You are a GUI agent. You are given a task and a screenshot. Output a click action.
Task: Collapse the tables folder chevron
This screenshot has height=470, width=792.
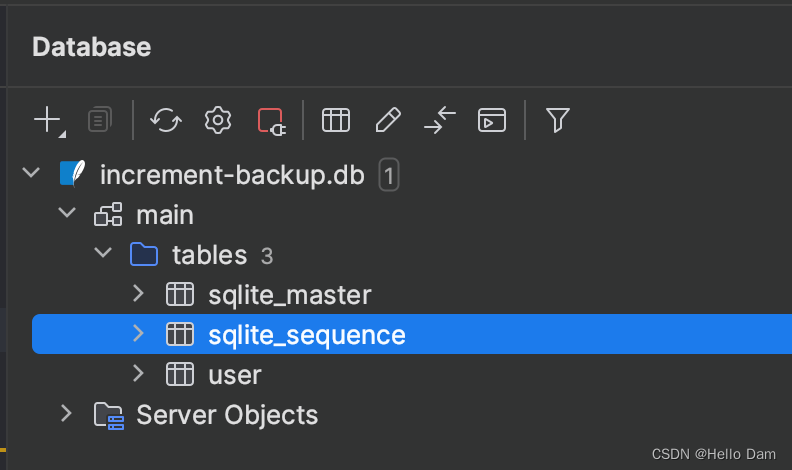point(103,252)
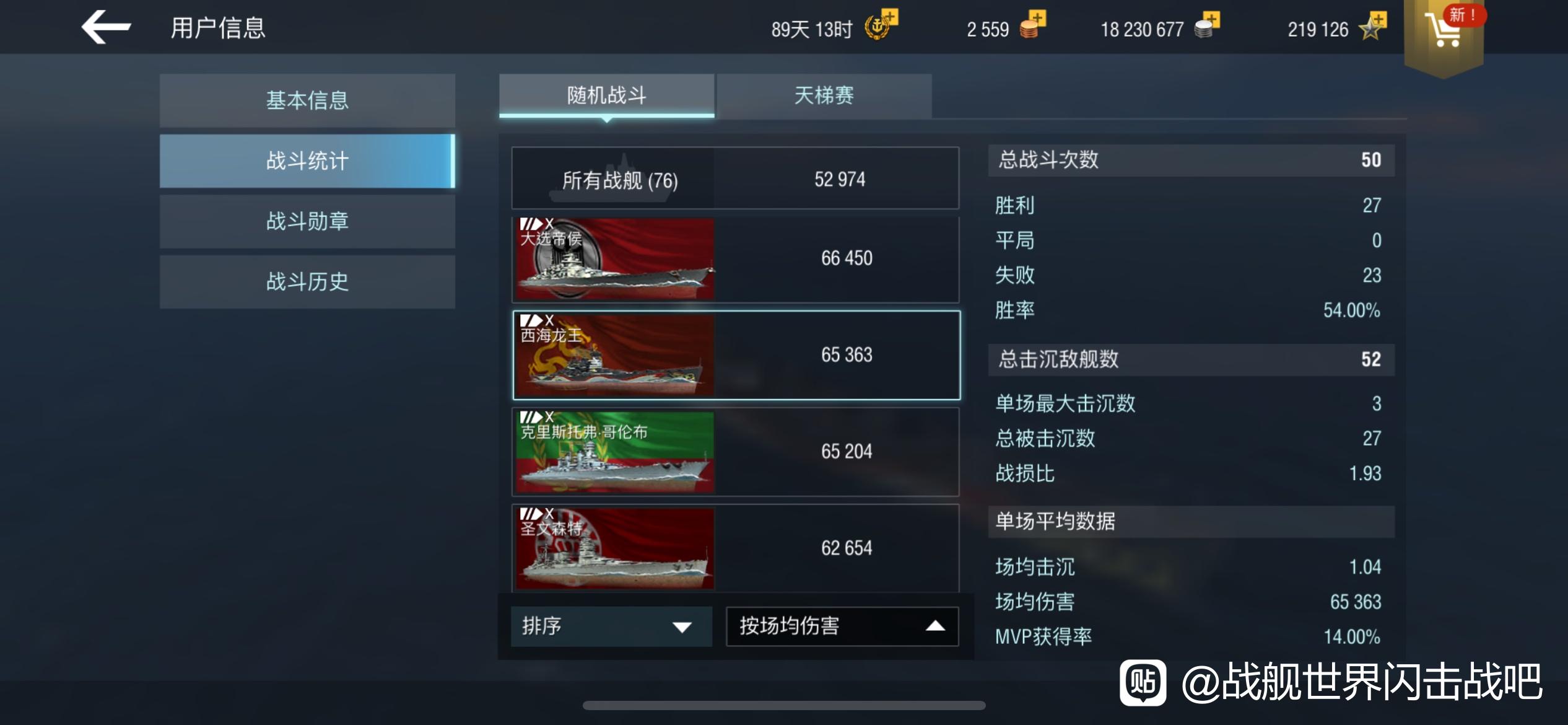Viewport: 1568px width, 725px height.
Task: Select the 大选帝侯 ship entry
Action: click(736, 258)
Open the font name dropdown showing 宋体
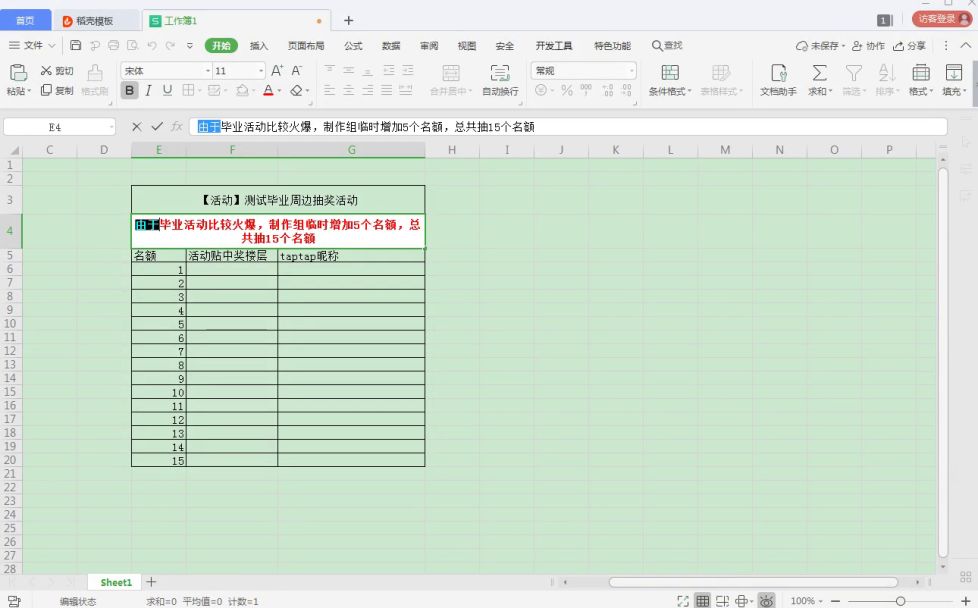This screenshot has height=608, width=978. tap(166, 71)
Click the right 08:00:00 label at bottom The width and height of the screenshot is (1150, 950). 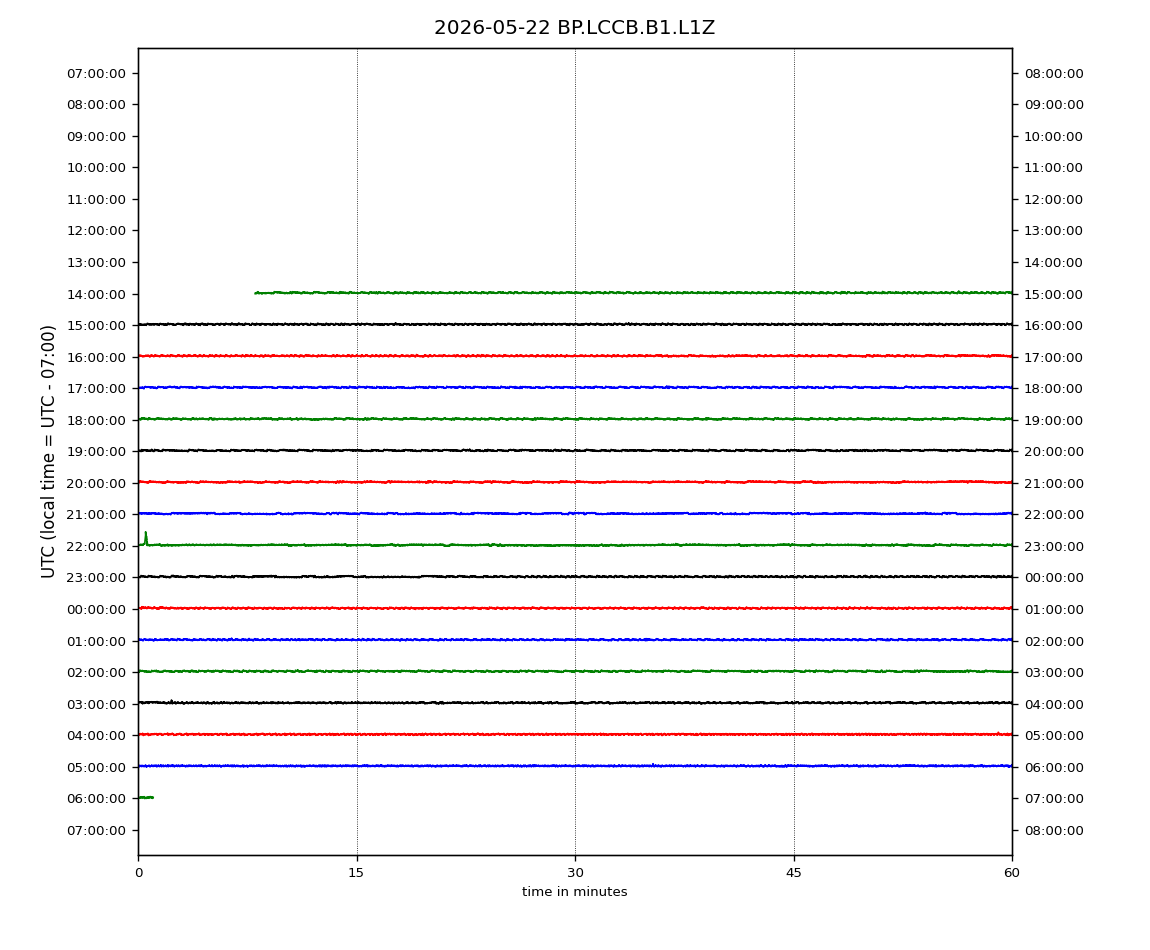pyautogui.click(x=1053, y=830)
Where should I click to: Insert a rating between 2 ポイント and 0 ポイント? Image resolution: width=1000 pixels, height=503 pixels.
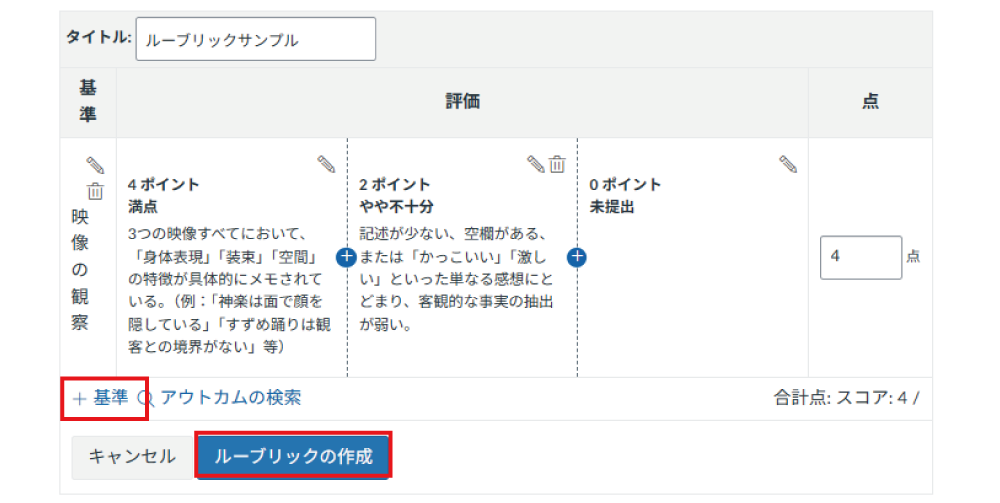point(576,257)
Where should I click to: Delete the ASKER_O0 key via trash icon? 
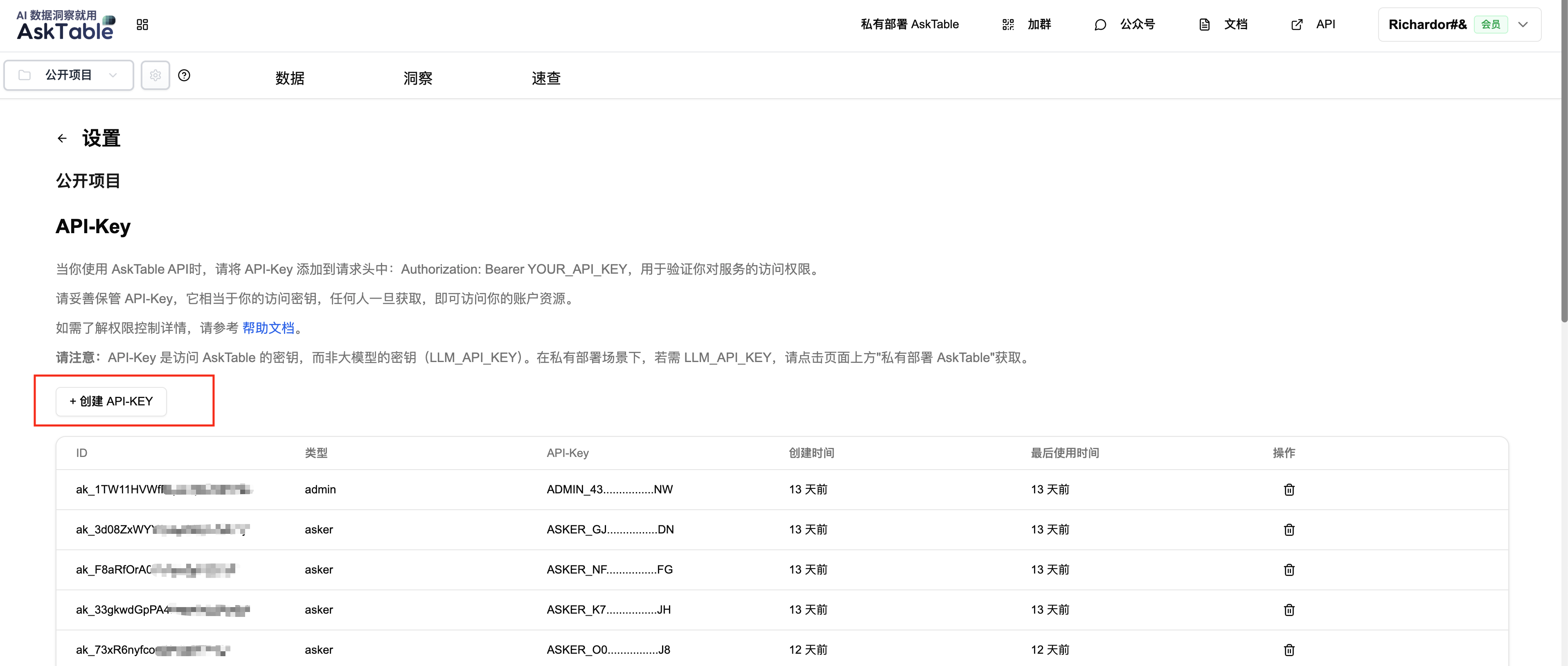[x=1289, y=650]
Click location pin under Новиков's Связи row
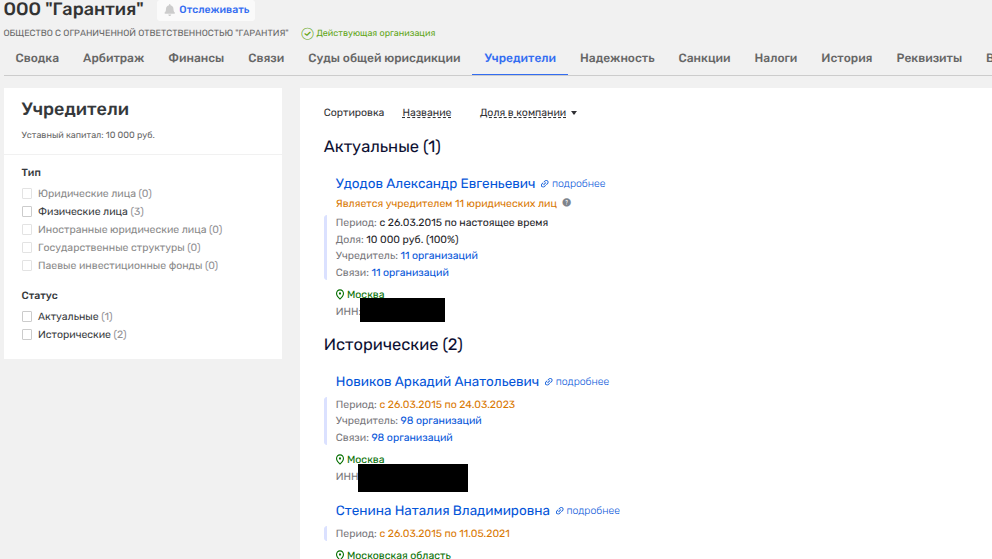The height and width of the screenshot is (559, 992). pos(340,460)
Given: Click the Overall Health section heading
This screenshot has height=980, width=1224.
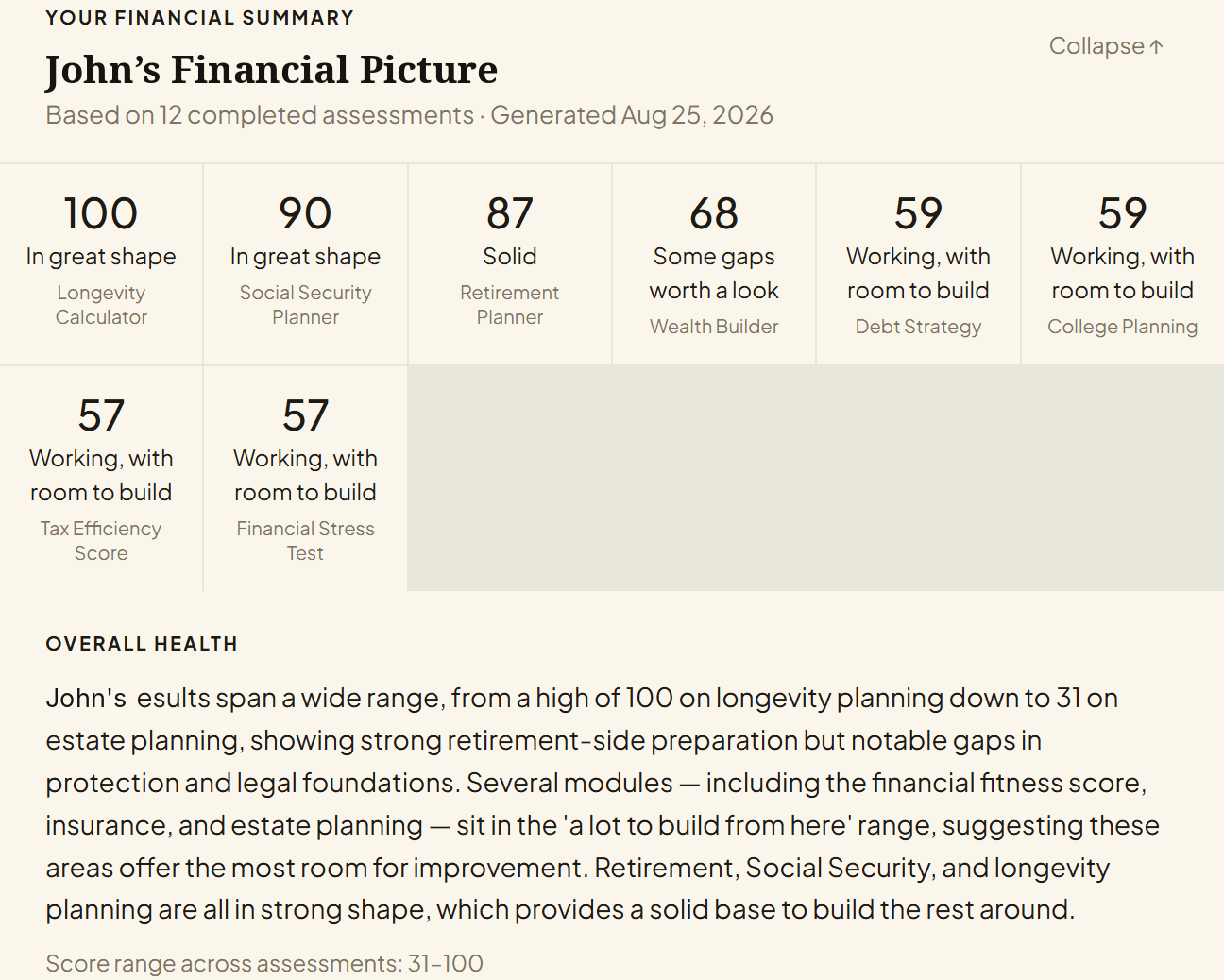Looking at the screenshot, I should pos(142,644).
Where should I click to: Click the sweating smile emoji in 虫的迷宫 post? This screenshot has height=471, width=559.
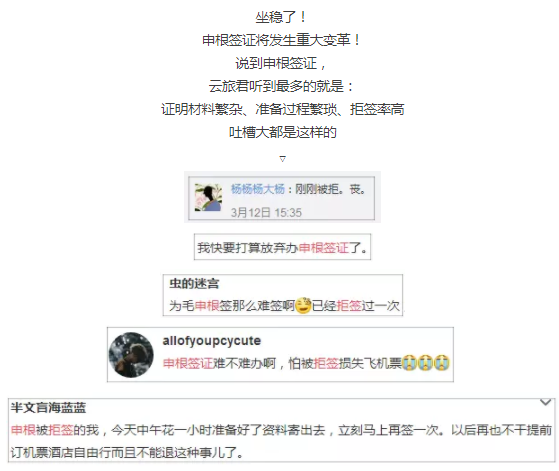point(303,305)
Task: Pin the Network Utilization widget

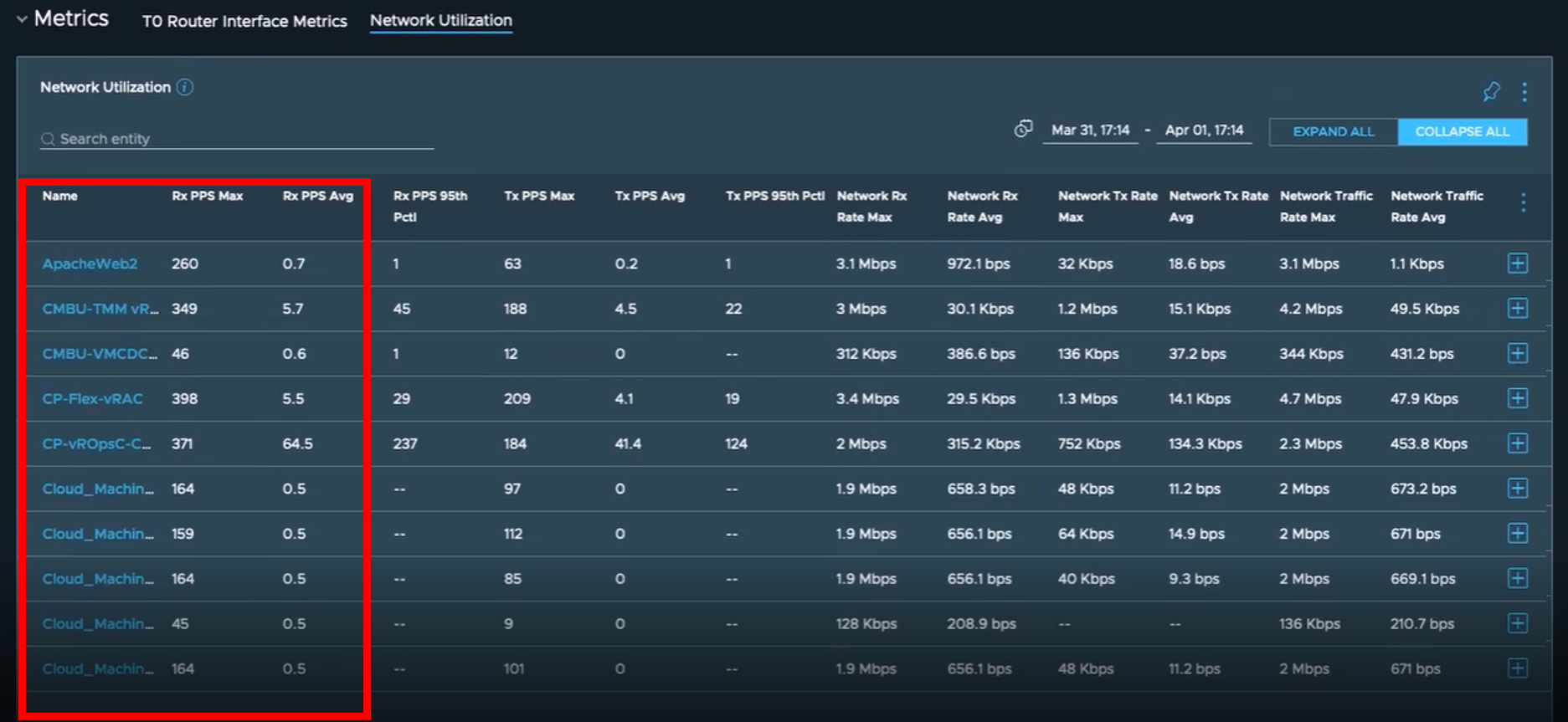Action: tap(1491, 92)
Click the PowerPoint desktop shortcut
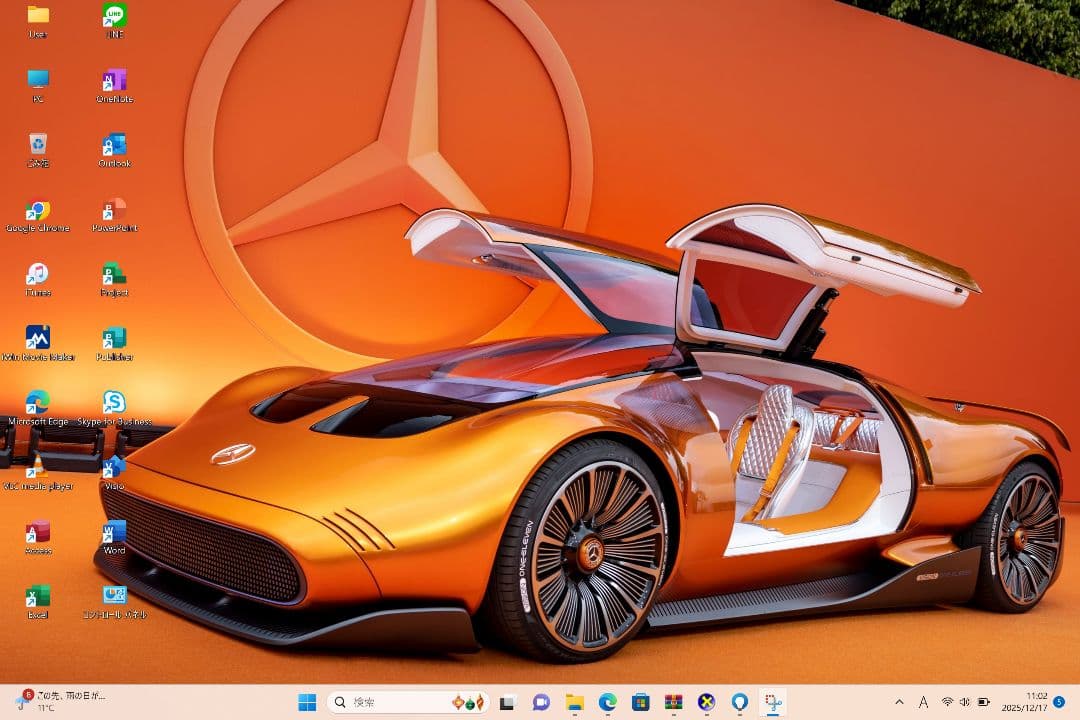 pyautogui.click(x=114, y=211)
..........
* **Task statement**: Copy the items word for word, from the line with "Click location pin under Новиков's Связи row" through the end of the items, but leave out the pictures.

* **Full response**:
Click location pin under Новиков's Связи row
The height and width of the screenshot is (559, 992). pos(340,460)
Given: Click the Overall Health section heading
This screenshot has height=980, width=1224.
Looking at the screenshot, I should pos(142,644).
Where should I click to: Click the sweating smile emoji in 虫的迷宫 post? This screenshot has height=471, width=559.
point(303,305)
Task: Pin the Network Utilization widget

Action: tap(1491, 92)
Click the PowerPoint desktop shortcut
 pyautogui.click(x=114, y=211)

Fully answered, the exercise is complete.